Теодор-Феодор не знал, что же предпочесть? В библиотеке историка Барбо
он, вчерашний пособник разбойника Мартена и недавний кавалерист Шево-Летер,
был ревностным поклонником Клио; любуясь мраморной Уранией - ее пажом; среди
ландкарт и глобусов - вторым Колумбом.

5

Возвращались пешком.
Пересекая улицу, не угоди в сточную канаву. Щеголь оскользнулся и вот
уж трясет манжетиной, брезгливо морщась на заляпанные башмаки. Смех! Колеса
кареты мечут комья грязи, а парижская грязь хуже кислоты разъедает обувь и
одежду. Не до смеха! Знай увертывайся. Утихнет гром кареты, услышишь скрип
вывесок, вторящих голосу ветра: вывески качаются на кронштейнах. (Были и
такие: "Окулист для глаз".) Услышишь не только скрип, но и вонь: Париж
терзает обоняние чадом салотопен, кожевенных мастерских, скотобоен. Разве
что переведешь дух на берегу Сены, любуясь на ялики. Но что это? Шорох
саранчи: спешат, спешат нотариусы, судейские и прочие чиновники. Мир стоит
на трех китах? Басня! Мир стоит на контрактах и кадастрах, апелляциях и
кассациях, дарственных и приговорах, претензиях и контрпретензиях... Как же
не спешить урвать свой кус?! Шорох черных мантий, шорох белых бумаг.
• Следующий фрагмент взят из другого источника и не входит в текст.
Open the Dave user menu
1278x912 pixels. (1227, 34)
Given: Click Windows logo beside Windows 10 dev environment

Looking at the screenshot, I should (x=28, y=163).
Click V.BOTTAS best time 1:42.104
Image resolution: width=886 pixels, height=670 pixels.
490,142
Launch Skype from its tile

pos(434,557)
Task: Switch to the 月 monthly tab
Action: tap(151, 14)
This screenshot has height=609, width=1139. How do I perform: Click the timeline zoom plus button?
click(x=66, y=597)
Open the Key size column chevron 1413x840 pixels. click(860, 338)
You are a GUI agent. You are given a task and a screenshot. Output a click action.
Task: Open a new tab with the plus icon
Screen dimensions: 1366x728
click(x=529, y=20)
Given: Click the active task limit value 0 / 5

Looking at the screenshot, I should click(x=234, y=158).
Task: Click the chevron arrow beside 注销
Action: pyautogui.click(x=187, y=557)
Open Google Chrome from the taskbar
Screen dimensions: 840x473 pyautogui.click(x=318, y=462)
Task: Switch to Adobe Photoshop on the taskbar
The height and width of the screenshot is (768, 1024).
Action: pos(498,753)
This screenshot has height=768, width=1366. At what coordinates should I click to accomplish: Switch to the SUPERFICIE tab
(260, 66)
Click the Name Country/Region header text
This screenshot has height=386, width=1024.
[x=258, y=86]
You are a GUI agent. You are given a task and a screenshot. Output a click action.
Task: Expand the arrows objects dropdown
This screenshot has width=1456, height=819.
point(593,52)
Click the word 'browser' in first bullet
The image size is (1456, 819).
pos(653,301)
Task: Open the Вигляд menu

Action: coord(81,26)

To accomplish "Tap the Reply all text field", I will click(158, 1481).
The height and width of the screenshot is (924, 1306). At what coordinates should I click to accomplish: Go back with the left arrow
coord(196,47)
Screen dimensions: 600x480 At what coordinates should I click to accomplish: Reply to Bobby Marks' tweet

Для
одного в этом звуке - пастораль золотых луидоров, для другого - скрежет
ворот старинной долговой тюрьмы, проклятой Фор-л'Эвек, куда сажают
банкротов, а дабы не скучали, сажают и провинившихся в чем-либо актеров.
Смеркается, вечереет. Ерофей Никитич убыстряет шаг. На стражников он не
надеется: ночные дозоры, известно, появляются либо до грабежа, либо после
грабежа, но в минуту разбоя - шаром покати. Дядюшка убыстряет шаг, а
племянник делает вид, что устал донельзя, - Феденька медлит нарочно: страсть
охота поглазеть на вечерний Париж.
У, круговерть!
Сломя голову несутся кабриолеты, берлины, коляски-визави. И вдруг -
затор, водоворот. Никто никому не желает уступать дорогу. Ни министру, ни
епископу. Хаос постромок, оглобель, задранных лошадиных морд; надсаживаются
полицейские, кучера бранятся, зеваки хохочут. И так же внезапно, не
сообразишь, каким манером, но вот все сдвинулось, все ринулось - и опять
скоком, и опять сломя голову... У освещенных театральных подъездов - толчея;
первые партии в трик-трак в трактирах; в танцевальных залах первые такты
кадрили. Кадриль не отплясывают, о нет, кадриль вершат с такой глубокой
серьезностью, с какой не вершат и судьбы Европы.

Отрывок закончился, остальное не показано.